Login to participate
  
Register   Lost ID/password?

Louis Kessler’s Behold Blog

Complete Genealogy Data Transfer - Mon, 8 Jun 2015

Isn’t this what every genealogist wants?

I thought the problem was that when you export your data from one program, the second one doesn’t read it all in. The sources may not transfer properly. Some data may come in as notes rather than as the event information they should be. Some data may just be ignored completely. Forget about the formatting and don’t even think that you’ll ever get back those hundreds of hours you spent carefully filling out those source citation templates.

We’ve been complaining for years that GEDCOM doesn’t transfer all the data. I’ve said before that it’s 90% the programmers and only 10% due to GEDCOM, but the reason doesn’t really matter. What matters is that it doesn’t do it.

So what’s the solution?

I thought it was very clear.

When a new genealogy data communication standard is created, it must require all compliant programs to:

  1. Input the data using the standard,
  2. Output the data using the standard, and
  3. Pass all input data through to the output including what it may not use or may not process so that EVERYTHING that was input (that is unchanged by the user during the run) will be output.

That number 3 is the key. The *only* way to get complete data transfer is to transfer the data completely, isn’t it?

For a moment, let me first reassure you that I am really working hard on Behold whenever I’m at my computer. But when I’m away and don’t have access to my development tools, I catch up on my other sites, including all the stuff going on at FHISO. I am interested in seeing a new genealogy data transfer standard to allow for the complete data transfer which is GEDCOM’s biggest problem. I’d like to see the effort move forward. And every so often, I just have to put my two cents in when I read an important post on the FHISO forums.

A week ago the FHISO Technical Standing Committee Coordinator, Luther Tychonievich asked an excellent question.

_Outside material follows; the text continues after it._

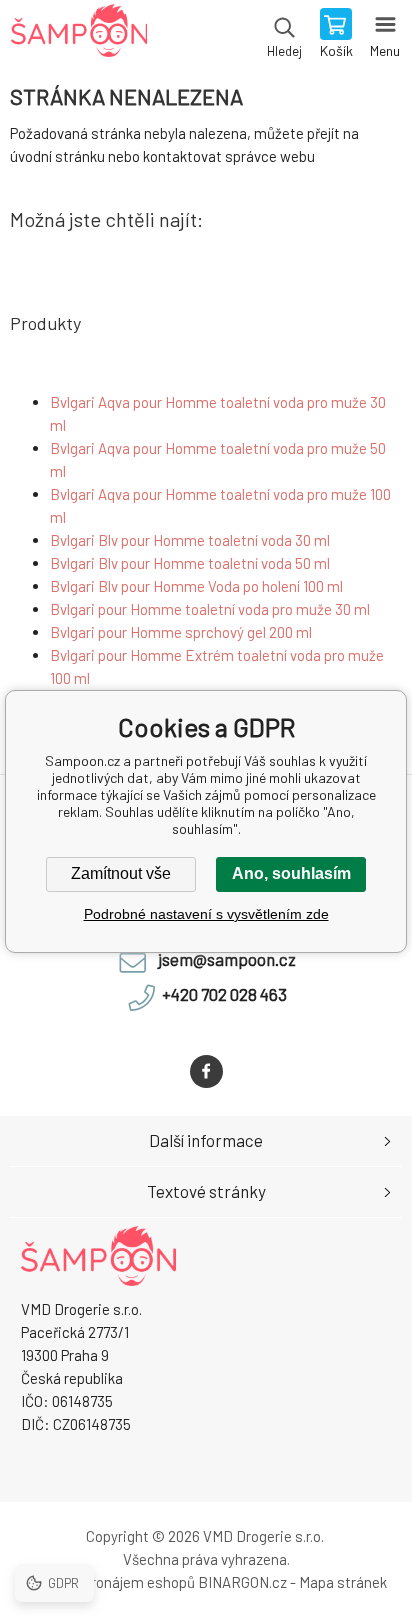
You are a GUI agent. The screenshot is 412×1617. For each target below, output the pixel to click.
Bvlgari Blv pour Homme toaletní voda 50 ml (190, 563)
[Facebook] (206, 1071)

He was asking the best way in a new genealogy data standard for a program to handle a data structure that it does not support. He gave 3 options that lose some data, and a 4th option that the program must be able to input, edit, and re-export the file, keeping the data structure intact.

I immediately saw and replied that the requirement was similar to option 4, but the program need not be able to edit the data structure. It only need to input and re-export the file. In other words, the program must “pass-through” all the data that it doesn’t use.

Wow! What a reaction. There are a lot of intelligent people, excellent programmers and deep thinkers on the FHISO mail list, and a thread started with the subject “Pass Through Requirement??”. I am not sure what it was that wasn’t clear, but there was almost complete rejection of the necessity of data pass-through.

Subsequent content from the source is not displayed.